Reproduce, from the lines below, exactly the stretch that begins at the line containing "Task: Click the info icon beside DATA_INFO" and ends at the line containing "800x503 pixels.", both included.

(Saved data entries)
*** Begin section ***
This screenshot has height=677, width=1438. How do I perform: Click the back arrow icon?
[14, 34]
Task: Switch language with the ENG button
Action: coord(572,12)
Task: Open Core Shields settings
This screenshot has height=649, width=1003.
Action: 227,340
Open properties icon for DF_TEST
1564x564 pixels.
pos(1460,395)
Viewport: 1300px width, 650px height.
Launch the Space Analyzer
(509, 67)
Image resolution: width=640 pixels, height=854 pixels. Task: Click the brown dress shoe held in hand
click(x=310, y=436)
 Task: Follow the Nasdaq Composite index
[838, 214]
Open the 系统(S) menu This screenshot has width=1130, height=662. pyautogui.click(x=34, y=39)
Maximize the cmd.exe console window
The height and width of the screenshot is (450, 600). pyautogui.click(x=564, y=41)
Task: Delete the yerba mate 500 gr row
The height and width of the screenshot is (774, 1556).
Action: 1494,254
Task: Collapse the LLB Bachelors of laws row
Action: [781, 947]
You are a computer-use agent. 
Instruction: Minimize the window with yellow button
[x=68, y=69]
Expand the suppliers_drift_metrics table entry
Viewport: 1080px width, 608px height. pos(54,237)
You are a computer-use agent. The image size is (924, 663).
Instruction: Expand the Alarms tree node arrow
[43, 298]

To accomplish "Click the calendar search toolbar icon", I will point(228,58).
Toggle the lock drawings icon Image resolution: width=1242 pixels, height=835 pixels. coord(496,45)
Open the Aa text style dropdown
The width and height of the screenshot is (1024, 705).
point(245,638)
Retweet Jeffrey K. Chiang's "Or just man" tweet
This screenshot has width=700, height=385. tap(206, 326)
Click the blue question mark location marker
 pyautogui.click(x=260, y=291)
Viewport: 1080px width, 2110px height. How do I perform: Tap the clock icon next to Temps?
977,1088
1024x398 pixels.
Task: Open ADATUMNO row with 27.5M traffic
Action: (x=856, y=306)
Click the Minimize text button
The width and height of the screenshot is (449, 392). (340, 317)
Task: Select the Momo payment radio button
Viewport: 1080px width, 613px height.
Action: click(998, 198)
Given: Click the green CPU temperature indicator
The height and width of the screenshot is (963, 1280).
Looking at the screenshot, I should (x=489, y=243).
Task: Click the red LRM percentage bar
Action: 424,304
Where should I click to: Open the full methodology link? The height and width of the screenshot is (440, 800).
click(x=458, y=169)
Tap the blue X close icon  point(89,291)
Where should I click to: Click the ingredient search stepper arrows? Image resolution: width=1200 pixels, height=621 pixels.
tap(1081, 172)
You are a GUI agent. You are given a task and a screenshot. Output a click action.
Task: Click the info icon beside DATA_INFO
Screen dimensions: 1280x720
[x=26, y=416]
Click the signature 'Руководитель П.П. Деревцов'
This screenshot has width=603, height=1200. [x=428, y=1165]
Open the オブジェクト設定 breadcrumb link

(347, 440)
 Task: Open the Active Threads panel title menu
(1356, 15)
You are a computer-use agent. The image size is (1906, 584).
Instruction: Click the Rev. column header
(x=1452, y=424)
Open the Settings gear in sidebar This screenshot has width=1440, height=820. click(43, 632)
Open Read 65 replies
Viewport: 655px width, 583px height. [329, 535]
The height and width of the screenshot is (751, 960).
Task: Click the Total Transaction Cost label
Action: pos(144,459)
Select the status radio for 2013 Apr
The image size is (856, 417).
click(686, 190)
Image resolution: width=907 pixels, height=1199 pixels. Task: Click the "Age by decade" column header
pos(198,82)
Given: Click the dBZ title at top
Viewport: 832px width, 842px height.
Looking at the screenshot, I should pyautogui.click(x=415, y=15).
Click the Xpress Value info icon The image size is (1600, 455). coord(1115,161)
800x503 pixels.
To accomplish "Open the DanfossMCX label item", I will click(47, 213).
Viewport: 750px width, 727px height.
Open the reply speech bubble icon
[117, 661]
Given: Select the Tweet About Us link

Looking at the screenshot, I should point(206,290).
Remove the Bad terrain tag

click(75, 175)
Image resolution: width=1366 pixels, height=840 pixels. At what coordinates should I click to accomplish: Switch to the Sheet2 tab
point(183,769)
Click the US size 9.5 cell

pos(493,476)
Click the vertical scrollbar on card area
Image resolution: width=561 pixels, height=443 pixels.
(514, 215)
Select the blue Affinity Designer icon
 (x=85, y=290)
*** End section ***
● **EXPECTED ANSWER**
Task: Click the info icon beside DATA_INFO
Screen dimensions: 1280x720
[x=26, y=416]
Click the signature 'Руководитель П.П. Деревцов'
This screenshot has width=603, height=1200. [x=428, y=1165]
Open the オブジェクト設定 breadcrumb link

(347, 440)
 Task: Open the Active Threads panel title menu
(1356, 15)
You are a computer-use agent. The image size is (1906, 584).
Instruction: Click the Rev. column header
(x=1452, y=424)
Open the Settings gear in sidebar This screenshot has width=1440, height=820. click(43, 632)
Open Read 65 replies
Viewport: 655px width, 583px height. [329, 535]
The height and width of the screenshot is (751, 960).
Task: Click the Total Transaction Cost label
Action: pos(144,459)
Select the status radio for 2013 Apr
The image size is (856, 417).
click(686, 190)
Image resolution: width=907 pixels, height=1199 pixels. Task: Click the "Age by decade" column header
pos(198,82)
Given: Click the dBZ title at top
Viewport: 832px width, 842px height.
Looking at the screenshot, I should pyautogui.click(x=415, y=15).
Click the Xpress Value info icon The image size is (1600, 455). coord(1115,161)
800x503 pixels.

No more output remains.